- Born: Alexandria, Egypt
- Spouse: Fouad H. Fouad

Academic background
- Education: MD, 1977, Alexandria School of Medicine MPH, 1986, University of Alabama at Birmingham

Academic work
- Institutions: University of Alabama at Birmingham

= Mona N. Fouad =

Egyptian-American physician

Mona N. Fouad is an Egyptian-American physician. Fouad is the inaugural holder of the Edward E. Partridge, M.D., Endowed Chair for Cancer Disparity Research at the University of Alabama at Birmingham. As a result of her "lifetime of exceptional work in health and medicine," Fouad was also elected a member of the National Academy of Medicine in 2017.

==Early life and education==
Fouad was born and raised in Alexandria, Egypt, where she completed her medical degree at the Alexandria School of Medicine. In 1980, Fouad and her husband Fouad H. Fouad moved from Egypt to Texas so he could earn a doctorate in civil engineering from the Texas Agricultural and Mechanical University. Although they originally intended to return to Egypt, Fouad's advisor suggested they come to the University of Alabama at Birmingham (UAB) for a year to get practical experience. While there, she also completed her Master's degree in public health.

> Description of the task: Quote the biography of Mona N. Fouad word for word, starting with "Academic work" and going on through "Medicine in 2017.".

> Records:
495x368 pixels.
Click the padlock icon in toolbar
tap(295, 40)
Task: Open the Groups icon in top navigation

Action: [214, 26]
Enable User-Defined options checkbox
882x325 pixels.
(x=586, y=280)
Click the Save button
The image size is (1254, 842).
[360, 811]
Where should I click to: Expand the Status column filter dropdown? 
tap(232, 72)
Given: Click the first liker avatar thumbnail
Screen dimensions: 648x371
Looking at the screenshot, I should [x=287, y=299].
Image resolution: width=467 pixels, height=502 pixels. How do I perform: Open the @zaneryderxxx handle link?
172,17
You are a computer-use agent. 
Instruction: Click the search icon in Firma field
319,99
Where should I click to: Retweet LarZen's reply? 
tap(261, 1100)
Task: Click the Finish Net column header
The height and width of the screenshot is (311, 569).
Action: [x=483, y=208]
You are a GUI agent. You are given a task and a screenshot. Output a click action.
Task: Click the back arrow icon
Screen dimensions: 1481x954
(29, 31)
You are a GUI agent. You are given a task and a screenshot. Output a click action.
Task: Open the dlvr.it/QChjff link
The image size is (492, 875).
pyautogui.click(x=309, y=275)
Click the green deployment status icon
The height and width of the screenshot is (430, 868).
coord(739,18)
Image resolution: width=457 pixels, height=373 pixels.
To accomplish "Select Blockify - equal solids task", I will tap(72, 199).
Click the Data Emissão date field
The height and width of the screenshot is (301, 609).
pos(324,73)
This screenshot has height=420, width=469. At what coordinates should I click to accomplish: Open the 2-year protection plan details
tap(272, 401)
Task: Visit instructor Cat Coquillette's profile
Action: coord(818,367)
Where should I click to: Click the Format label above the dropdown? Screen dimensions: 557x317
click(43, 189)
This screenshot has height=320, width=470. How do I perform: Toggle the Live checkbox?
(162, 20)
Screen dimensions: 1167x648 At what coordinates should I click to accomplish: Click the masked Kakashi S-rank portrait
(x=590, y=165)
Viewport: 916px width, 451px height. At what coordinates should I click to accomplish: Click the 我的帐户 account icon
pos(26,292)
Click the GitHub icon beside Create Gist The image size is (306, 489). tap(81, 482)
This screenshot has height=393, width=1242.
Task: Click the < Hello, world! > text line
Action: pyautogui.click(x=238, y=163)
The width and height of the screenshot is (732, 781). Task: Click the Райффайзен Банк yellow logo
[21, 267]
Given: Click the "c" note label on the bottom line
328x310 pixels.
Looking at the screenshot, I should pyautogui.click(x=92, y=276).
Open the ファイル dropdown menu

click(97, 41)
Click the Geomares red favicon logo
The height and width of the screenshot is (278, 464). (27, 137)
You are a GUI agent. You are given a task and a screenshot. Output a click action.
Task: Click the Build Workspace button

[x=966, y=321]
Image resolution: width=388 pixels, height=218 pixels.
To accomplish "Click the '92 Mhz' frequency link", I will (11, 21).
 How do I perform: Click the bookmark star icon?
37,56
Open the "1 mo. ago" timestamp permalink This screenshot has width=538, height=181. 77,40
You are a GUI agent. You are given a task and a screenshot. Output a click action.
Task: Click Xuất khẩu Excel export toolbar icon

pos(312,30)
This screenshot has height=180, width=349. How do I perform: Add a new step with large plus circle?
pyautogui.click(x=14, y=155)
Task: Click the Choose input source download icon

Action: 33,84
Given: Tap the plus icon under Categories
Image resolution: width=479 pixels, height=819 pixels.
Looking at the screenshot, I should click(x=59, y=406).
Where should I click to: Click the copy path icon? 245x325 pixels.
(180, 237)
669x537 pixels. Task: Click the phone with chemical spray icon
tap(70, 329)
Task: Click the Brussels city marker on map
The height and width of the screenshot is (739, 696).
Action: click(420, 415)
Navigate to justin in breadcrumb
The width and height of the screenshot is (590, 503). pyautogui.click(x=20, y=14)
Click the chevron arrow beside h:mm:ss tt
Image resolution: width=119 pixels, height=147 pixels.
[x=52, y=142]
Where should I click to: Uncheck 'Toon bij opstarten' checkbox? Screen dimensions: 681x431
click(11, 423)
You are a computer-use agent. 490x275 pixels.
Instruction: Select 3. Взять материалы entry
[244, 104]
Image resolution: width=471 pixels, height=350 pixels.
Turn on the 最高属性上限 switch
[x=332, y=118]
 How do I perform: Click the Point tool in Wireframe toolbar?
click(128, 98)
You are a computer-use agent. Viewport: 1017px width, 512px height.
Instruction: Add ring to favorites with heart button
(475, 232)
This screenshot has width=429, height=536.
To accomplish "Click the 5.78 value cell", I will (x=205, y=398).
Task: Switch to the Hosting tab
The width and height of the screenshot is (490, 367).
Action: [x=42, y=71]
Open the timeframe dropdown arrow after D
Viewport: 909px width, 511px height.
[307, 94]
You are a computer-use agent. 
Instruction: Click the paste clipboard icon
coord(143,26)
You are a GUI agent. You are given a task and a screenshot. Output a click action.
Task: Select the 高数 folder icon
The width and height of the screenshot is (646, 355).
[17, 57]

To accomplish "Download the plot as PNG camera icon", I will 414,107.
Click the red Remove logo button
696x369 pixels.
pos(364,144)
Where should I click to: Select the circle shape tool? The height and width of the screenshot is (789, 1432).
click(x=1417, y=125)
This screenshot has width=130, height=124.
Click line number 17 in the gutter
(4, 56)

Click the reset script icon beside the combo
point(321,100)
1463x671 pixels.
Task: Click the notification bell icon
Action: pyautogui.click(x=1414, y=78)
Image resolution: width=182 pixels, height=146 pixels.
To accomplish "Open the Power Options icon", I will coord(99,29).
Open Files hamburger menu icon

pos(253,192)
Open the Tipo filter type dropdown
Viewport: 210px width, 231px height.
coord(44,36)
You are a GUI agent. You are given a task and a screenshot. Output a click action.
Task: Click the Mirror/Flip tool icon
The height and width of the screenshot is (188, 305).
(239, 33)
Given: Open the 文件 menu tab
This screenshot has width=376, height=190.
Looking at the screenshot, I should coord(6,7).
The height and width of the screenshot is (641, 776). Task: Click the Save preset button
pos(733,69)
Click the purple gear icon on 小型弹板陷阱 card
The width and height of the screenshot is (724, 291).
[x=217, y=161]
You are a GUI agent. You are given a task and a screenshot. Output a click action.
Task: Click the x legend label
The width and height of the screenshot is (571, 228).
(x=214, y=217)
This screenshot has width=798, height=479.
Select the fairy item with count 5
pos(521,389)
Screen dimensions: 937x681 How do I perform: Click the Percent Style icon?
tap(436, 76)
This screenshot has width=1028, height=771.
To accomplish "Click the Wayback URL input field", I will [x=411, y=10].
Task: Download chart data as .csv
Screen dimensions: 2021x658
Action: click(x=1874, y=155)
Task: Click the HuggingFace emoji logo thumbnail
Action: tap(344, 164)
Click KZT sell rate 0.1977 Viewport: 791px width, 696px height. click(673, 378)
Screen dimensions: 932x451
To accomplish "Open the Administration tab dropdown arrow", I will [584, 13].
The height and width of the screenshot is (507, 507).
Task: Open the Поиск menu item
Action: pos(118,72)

> Exercise answer:
Academic work
- Institutions: University of Alabama at Birmingham

= Mona N. Fouad =

Egyptian-American physician

Mona N. Fouad is an Egyptian-American physician. Fouad is the inaugural holder of the Edward E. Partridge, M.D., Endowed Chair for Cancer Disparity Research at the University of Alabama at Birmingham. As a result of her "lifetime of exceptional work in health and medicine," Fouad was also elected a member of the National Academy of Medicine in 2017.